Wolves naturally disperse to open habitat and have already made it to near
Flagstaff, but it's unclear if they could reach the area around Tucson or
north of the Grand Canyon without some help. Any expansion of the Southwest
program is also tied to ongoing litigation over Fish and Wildlife's desire
to loosen Endangered Species Act protection for other subspecies of wolf.
In the meantime, wolf supporters hope to get ranchers to change husbandry
practices and remove livestock carcasses that attract wolves. As a model,
they point to Will and Jan Holder's operation on Eagle Creek, northwest of
Will's grandfather used to kill wolves along the Mogollon Rim, and he grew
up with plenty of horror stories about them.
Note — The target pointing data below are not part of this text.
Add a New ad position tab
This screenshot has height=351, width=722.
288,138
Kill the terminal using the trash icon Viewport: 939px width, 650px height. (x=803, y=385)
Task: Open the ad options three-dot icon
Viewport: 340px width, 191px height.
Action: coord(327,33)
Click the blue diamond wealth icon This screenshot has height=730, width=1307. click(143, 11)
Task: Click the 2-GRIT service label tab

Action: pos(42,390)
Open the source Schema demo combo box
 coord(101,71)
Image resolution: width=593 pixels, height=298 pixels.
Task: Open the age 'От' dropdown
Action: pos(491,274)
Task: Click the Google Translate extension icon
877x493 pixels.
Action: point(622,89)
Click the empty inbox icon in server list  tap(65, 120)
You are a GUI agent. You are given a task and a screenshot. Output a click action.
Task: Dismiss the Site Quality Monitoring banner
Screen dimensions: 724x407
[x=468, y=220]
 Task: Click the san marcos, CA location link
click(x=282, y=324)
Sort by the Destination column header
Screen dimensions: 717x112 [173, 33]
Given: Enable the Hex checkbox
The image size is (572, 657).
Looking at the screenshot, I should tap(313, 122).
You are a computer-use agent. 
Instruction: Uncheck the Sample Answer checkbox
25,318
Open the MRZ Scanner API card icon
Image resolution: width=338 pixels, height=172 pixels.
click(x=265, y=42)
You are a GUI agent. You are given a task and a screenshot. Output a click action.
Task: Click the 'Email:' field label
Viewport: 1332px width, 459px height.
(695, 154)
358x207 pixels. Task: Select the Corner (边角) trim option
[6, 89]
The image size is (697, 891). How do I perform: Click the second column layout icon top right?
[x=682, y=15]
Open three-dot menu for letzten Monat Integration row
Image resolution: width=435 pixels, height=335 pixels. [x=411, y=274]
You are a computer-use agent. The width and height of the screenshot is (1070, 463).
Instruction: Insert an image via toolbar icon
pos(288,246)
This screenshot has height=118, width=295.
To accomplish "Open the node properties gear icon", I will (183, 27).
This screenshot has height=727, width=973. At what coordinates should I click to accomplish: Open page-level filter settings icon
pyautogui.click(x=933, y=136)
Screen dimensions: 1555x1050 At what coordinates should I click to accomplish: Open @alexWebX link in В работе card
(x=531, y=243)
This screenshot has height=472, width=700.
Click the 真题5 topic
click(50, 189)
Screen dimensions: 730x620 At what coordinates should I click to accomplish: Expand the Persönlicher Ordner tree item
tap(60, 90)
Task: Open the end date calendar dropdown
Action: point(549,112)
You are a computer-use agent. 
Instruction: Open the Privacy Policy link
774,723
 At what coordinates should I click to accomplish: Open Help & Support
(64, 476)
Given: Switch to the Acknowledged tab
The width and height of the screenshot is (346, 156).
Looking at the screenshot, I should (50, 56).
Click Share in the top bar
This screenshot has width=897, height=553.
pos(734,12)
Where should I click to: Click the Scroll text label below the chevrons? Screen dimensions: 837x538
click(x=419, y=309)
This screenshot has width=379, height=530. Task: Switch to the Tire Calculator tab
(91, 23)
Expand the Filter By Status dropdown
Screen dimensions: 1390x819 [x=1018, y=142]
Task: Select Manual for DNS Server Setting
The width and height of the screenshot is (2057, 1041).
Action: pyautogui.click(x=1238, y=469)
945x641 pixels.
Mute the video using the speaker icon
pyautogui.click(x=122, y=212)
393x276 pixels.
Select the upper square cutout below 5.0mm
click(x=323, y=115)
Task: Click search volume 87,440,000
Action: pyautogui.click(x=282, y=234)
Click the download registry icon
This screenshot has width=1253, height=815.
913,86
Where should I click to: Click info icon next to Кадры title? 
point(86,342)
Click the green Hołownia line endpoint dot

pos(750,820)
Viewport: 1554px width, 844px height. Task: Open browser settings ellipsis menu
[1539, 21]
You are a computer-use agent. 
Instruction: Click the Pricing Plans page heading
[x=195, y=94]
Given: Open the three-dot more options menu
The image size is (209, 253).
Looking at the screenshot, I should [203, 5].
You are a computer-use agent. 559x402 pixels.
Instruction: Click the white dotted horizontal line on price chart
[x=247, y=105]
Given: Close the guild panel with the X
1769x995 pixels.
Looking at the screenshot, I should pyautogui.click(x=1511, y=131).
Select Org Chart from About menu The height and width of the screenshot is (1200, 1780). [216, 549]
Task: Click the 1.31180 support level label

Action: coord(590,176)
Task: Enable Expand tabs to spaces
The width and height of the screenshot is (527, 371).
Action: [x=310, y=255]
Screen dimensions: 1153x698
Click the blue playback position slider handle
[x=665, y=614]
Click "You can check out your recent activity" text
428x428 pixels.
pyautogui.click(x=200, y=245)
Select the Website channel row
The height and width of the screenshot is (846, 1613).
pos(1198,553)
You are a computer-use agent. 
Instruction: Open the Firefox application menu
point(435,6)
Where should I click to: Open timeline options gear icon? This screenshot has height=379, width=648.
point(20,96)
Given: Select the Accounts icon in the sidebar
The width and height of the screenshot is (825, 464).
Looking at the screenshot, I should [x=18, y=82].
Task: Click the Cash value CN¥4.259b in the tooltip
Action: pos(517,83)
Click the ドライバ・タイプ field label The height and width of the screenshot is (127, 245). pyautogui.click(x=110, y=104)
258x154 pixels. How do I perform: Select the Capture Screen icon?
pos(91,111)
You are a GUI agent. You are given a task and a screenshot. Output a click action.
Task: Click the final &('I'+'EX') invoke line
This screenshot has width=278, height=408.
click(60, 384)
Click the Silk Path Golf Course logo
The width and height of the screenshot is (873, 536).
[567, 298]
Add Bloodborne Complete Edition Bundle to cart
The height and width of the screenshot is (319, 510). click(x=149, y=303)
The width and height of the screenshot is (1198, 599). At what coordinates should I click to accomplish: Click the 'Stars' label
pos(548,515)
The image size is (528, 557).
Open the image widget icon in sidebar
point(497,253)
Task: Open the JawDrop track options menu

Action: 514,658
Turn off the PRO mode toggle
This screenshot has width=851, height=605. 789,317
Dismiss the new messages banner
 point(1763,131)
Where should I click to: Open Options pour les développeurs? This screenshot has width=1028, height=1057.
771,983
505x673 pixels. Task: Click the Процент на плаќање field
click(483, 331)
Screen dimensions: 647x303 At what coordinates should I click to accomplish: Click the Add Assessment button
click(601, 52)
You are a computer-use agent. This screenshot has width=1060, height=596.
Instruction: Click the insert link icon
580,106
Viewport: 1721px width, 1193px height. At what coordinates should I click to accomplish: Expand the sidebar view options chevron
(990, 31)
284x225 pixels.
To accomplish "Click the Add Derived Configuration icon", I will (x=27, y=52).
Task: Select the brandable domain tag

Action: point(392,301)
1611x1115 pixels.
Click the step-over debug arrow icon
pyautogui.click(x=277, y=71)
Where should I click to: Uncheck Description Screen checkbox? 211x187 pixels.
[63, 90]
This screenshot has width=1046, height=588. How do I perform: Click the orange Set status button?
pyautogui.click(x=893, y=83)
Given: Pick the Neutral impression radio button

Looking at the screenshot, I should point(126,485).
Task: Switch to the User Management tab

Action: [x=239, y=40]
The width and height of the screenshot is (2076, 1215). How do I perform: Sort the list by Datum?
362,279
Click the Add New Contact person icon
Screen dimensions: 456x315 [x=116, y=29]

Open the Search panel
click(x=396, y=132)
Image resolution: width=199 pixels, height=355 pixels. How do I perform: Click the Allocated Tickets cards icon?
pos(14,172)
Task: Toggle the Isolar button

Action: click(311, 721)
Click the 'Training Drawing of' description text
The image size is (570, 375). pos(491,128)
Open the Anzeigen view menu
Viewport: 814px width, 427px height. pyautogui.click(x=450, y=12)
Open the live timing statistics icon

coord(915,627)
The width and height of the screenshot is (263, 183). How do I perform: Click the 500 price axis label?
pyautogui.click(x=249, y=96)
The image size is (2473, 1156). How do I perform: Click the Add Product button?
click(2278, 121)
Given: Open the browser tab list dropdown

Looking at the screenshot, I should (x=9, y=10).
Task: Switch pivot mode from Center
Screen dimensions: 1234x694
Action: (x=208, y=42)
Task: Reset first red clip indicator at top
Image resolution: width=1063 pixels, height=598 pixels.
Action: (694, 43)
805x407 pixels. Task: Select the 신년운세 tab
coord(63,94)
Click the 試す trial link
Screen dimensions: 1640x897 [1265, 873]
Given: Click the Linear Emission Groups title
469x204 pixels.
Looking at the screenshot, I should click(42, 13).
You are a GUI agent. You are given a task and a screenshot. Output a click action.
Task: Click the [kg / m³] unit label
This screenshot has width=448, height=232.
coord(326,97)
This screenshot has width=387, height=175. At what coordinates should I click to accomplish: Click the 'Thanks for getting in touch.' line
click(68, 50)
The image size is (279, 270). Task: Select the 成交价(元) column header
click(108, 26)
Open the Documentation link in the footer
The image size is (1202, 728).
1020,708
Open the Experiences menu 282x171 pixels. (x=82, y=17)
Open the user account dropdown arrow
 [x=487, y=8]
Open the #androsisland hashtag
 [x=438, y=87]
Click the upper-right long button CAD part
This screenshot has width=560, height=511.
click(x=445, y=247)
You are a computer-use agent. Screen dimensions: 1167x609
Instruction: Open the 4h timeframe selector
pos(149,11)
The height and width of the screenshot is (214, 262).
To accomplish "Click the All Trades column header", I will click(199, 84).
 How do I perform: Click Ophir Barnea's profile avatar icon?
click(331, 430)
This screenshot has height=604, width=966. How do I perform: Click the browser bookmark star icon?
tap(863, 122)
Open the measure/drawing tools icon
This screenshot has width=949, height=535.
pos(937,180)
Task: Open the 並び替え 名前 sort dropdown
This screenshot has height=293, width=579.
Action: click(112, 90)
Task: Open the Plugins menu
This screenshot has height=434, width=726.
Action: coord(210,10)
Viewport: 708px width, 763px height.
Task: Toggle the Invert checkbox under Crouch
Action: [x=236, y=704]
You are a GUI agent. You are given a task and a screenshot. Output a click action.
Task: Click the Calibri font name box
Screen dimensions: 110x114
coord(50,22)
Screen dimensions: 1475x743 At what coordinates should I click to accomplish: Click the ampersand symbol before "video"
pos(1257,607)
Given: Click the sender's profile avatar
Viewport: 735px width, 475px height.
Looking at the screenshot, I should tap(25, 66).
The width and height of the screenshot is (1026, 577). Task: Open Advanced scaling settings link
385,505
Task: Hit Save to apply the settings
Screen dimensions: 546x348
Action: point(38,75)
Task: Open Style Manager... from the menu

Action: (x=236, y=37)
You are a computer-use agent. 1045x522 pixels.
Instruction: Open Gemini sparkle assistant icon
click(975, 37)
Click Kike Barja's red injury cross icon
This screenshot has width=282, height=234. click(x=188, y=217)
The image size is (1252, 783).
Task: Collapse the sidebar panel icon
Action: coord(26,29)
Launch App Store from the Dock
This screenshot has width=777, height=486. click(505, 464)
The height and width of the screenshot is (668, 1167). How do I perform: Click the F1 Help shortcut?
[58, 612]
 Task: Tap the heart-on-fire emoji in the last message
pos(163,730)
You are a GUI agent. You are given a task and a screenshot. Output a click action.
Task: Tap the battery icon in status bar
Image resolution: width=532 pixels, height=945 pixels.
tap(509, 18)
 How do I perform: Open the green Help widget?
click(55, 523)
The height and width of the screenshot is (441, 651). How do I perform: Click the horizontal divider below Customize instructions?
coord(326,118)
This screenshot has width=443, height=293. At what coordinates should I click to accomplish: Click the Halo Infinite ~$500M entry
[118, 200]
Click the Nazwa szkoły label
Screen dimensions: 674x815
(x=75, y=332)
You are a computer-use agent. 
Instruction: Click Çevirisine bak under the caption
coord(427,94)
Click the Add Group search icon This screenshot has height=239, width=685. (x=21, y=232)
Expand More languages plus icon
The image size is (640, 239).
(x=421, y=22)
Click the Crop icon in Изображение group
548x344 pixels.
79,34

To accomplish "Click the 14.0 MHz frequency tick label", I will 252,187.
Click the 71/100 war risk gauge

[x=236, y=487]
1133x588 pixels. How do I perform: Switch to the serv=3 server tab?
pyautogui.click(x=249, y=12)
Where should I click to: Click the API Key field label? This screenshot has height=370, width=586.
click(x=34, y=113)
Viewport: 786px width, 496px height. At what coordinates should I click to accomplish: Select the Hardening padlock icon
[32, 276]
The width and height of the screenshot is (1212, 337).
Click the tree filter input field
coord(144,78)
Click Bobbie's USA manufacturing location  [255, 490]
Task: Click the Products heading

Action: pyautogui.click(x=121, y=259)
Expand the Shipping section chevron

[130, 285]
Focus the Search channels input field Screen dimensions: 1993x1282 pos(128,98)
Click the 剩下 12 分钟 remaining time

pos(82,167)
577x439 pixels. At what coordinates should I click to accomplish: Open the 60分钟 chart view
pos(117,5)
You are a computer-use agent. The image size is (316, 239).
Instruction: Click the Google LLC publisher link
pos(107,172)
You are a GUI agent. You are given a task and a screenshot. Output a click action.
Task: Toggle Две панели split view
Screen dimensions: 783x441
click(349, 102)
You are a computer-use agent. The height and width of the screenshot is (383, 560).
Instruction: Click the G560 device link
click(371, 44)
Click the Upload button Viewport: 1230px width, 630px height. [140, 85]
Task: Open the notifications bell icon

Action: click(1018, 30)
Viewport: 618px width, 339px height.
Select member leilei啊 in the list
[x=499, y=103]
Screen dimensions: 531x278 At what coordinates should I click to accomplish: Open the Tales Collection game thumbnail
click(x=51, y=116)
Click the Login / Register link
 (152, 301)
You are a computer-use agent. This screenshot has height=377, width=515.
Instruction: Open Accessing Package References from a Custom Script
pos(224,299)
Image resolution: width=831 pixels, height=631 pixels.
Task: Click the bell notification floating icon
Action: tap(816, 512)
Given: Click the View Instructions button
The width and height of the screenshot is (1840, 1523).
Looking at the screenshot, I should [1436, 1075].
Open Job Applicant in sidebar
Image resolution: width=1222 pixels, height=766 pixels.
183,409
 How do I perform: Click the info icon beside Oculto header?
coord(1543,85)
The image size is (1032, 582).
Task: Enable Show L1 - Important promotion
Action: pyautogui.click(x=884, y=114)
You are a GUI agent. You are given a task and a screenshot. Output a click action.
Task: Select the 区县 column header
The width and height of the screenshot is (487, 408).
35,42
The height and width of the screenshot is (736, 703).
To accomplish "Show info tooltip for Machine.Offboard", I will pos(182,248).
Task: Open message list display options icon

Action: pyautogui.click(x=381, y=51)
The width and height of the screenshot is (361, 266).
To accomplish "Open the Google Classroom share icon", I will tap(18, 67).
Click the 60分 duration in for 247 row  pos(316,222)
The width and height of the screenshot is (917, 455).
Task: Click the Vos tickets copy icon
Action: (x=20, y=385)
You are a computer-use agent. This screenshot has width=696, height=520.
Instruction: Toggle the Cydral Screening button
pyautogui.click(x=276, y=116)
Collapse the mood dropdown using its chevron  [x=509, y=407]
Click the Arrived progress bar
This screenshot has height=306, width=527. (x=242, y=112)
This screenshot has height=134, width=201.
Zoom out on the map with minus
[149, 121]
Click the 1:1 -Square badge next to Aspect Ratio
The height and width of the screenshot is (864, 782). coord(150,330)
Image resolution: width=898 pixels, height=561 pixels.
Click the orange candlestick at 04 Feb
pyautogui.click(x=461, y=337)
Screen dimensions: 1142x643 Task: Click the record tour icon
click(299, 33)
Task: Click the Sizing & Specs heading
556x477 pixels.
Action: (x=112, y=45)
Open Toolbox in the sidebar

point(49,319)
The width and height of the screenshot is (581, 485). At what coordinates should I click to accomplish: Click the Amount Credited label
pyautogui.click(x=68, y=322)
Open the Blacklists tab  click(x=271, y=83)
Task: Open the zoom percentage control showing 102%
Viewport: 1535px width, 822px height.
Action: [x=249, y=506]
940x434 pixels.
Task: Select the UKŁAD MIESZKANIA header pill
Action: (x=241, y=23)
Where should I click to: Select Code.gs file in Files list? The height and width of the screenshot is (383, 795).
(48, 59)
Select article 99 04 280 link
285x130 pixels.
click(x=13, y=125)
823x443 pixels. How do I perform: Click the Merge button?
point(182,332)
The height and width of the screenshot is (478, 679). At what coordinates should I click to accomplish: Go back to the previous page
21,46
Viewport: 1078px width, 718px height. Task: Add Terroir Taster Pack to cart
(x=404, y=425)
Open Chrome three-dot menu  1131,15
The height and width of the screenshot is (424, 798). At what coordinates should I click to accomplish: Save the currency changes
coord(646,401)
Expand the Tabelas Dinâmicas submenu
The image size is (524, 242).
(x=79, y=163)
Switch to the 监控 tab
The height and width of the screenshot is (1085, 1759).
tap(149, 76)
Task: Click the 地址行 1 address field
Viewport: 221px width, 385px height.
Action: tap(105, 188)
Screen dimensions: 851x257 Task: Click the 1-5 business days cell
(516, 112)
"It was bogeyman kind of stuff," he said. "You never saw it as a little kid,
but you were fearful."
He and Jan met while working in advertising for America West in Phoenix, and
when they moved back to Will's family ranch they decided to produce
"predator-friendly beef."
"We used to ranch like pretty much everyone else and just throw our cattle
out there," he said.
Now the Holders keep a close eye on their cows and make them herd so they're
a more formidable opponent for predators.
While their product is double the price of other beef, finding customers
hasn't been a problem. But persuading other ranchers to follow their lead or
accept their pro-wolf stance has been nearly impossible.
"It's been abject hatred," Holder said. "We've been real fearful of people
doing harm to us or burning down our house."